E’ stato sicuramente il film dell’anno in Francia, ed anche dalle nostre parti sta andando bene nonostante il tema ostico. Il profeta di Jacques Audiard racconta l’esperienza di un giovane che entra in carcere a 19 anni, solo ed indifeso: e ne esce criminale vero, piccolo boss con una gang al proprio servizio.
E’ dunque una paradossale storia di crescita, in cui “diventare uomo” significa nella sostanza imparare ad uccidere per non essere ucciso. Il protagonista, Malik, è un nordafricano analfabeta che viene condannato a sei anni di prigione per motivi che non ci vengono detti: all’inizio ci sembra del tutto innocuo, vittima predestinata di un penitenziario francese che appare come il trionfo della legge di natura.
Non ci sono regole da rispettare, lo Stato non esiste, e a comandare non sono i secondini bensì il “clan dei corsi”. Nella recensione de “Il Profeta” su Giudizio universale, Giampaolo Fissore la definisce la “aristocrazia carceraria”: è un gruppetto di criminali spietati, capeggiati dal vecchio Cèsar, che tiene in pugno sia le guardie che i detenuti.

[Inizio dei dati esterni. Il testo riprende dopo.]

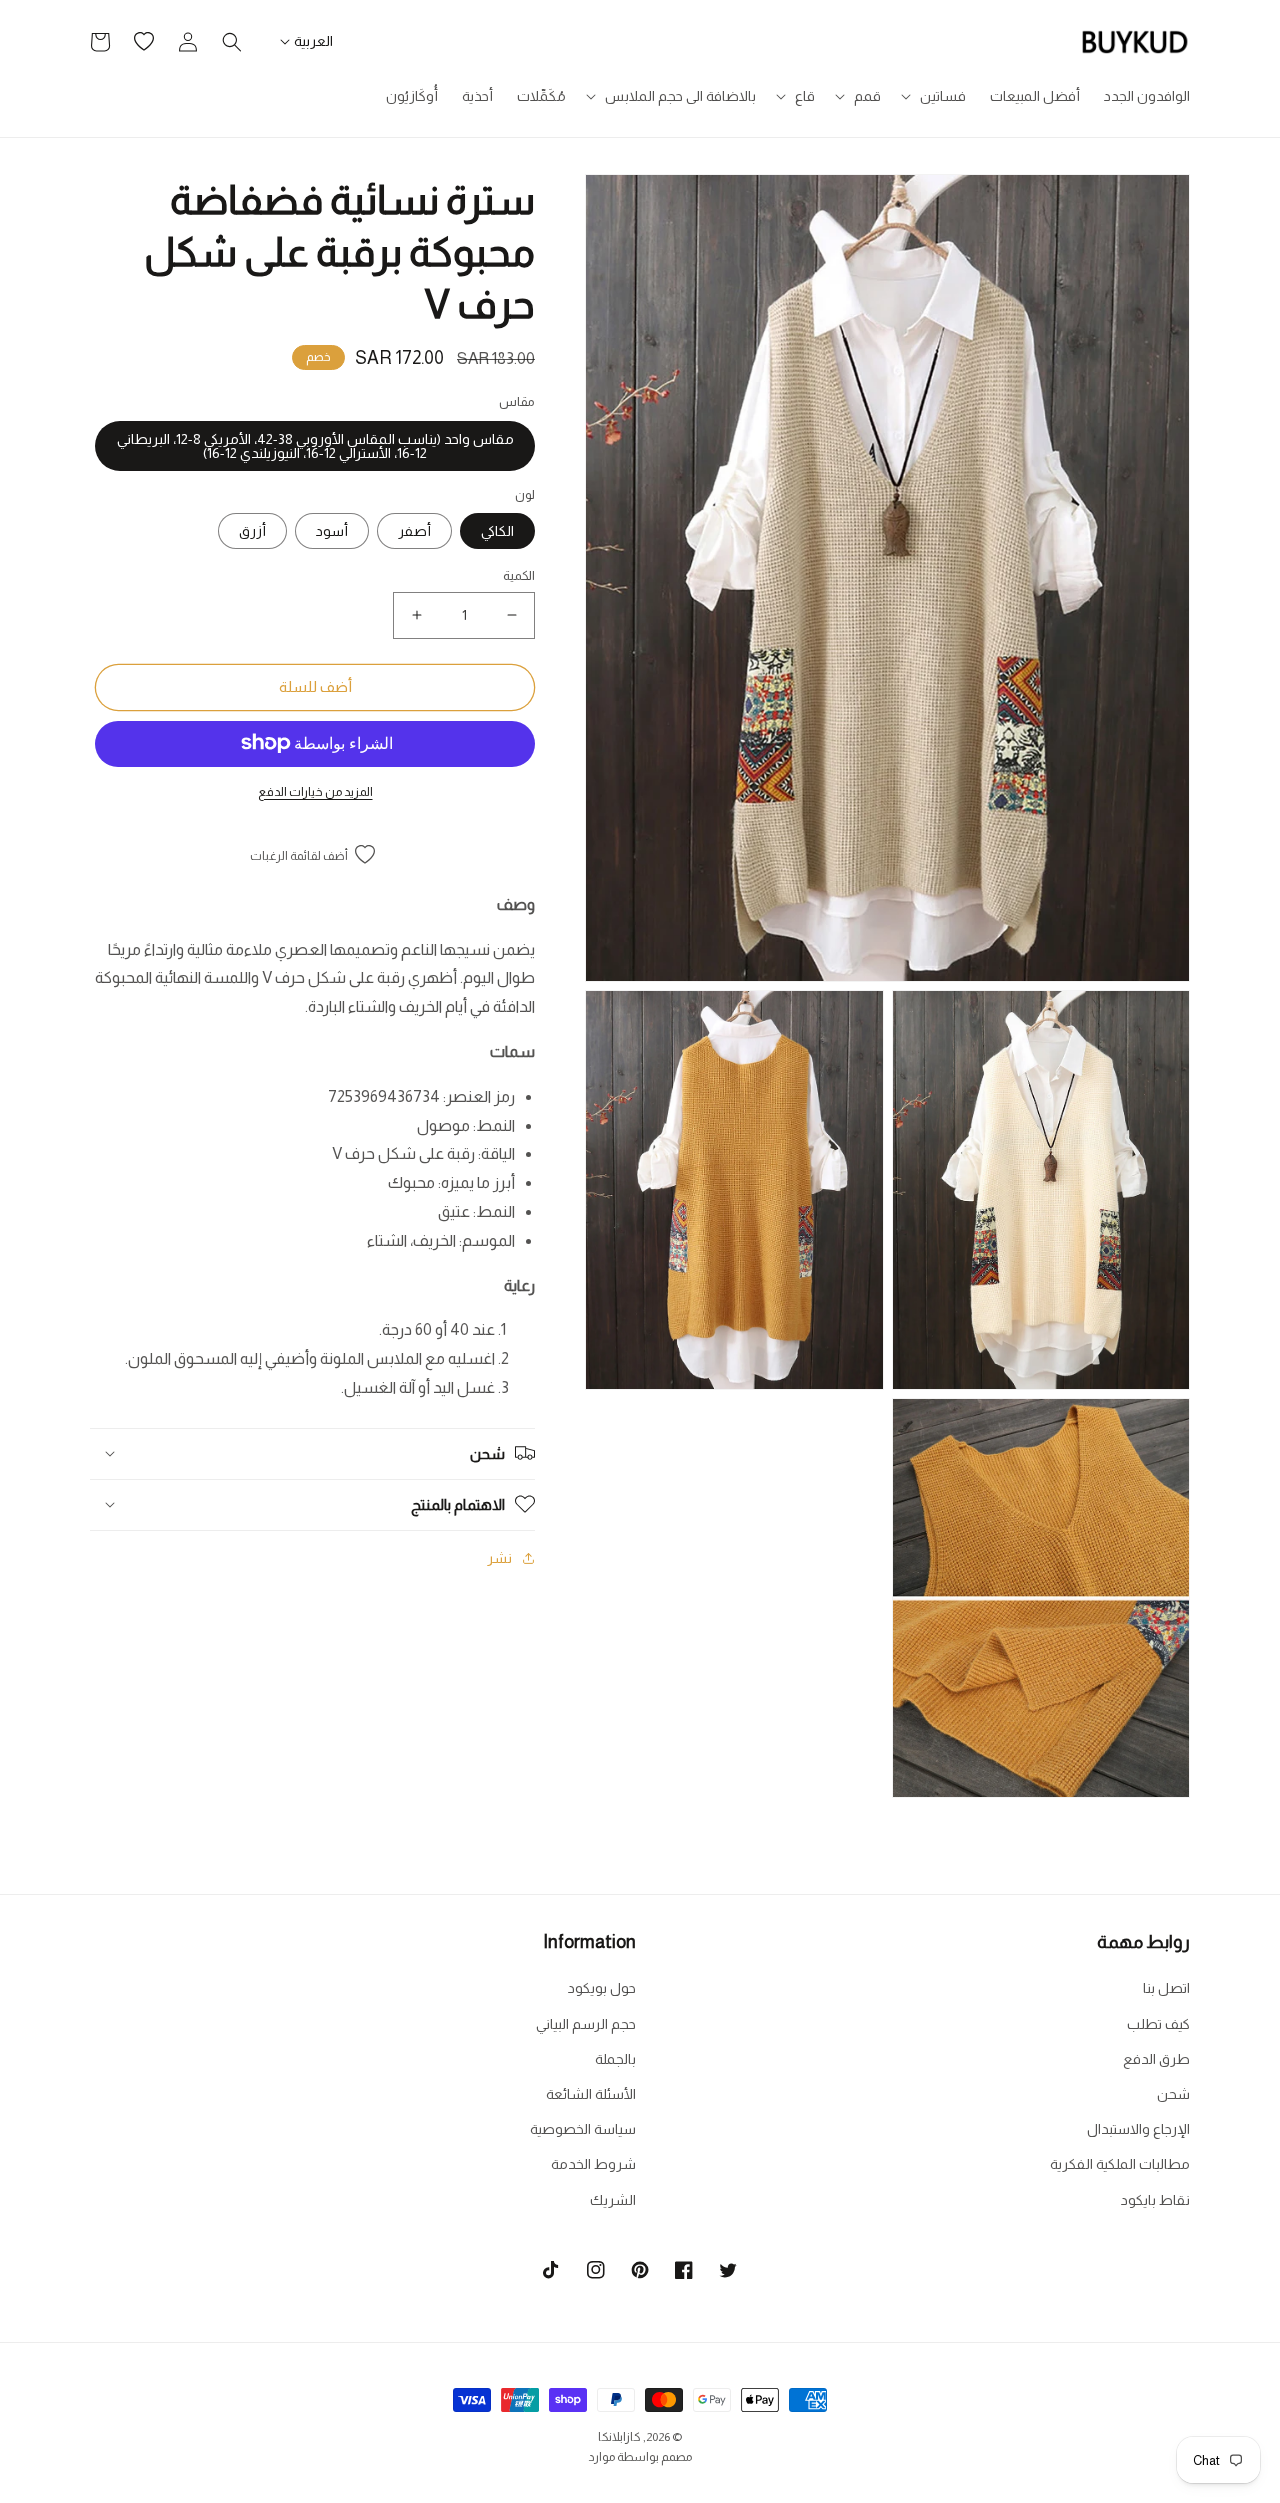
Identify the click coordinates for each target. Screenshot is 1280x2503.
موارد (601, 2457)
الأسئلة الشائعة (591, 2094)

Appena arriva Malik, gli fa capire subito chi comanda ordinandogli di compiere un omicidio; adescando la vittima (un musulmano omosessuale) e tagliandogli la gola. Lo spettatore prevede che un gesto del genere si ripercuoterà ulteriormente sul povero Malik, facendogli pagare ben altro che i sei anni di condanna iniziali. Ed invece non succede assolutamente nulla: il personale penitenziario è sordo e cieco, e i crimini più sanguinosi possono avvenire in tutta tranquillità. Scusate lo spoiler, ma è per fare capire il tipo di ambiente in cui ci troviamo.
Devo dire che la prima mezz’ora ho fatto una certa fatica a vedere il film, per un grado di violenza fisica e psicologica che raramente ho trovato altrove. Eppure, non avrebbe senso senza di essa: è soltanto mostrandoci fino a che punto sia l’Inferno in cui si viene a trovare, che possiamo comprendere il suo percorso di “redenzione” del protagonista. Percorso che inizia eseguendo l’ordine dello spietato Cèsar, e prosegue facendogli da sguattero e conquistando a poco a poco la sua fiducia.
“Il profeta” è naturalmente un titolo di amara ironia, e mi chiedo tutt’ora cosa voglia dire veramente. Ma nonostante la storia sia quanto di più lontano dalle nostre vicende quotidiane, e nonostante sia difficile credere che la vita penitenziaria sia davvero così, questo film colpisce per il senso di autenticità e necessità che comunica. Non c’è nessun trucco per farci “simpatizzare” con Malik, ed abbiamo la sensazione che la sua vicenda ci venga mostrata esattamente per quello che è: indigeribile ma vera. Bravissimi infine gli attori.
Per approfondire
Il film ha fatto ovviamente molto discutere: leggi ad esempio questo articolo de La Stampa su “Il Profeta” e le polemiche suscitate in Francia.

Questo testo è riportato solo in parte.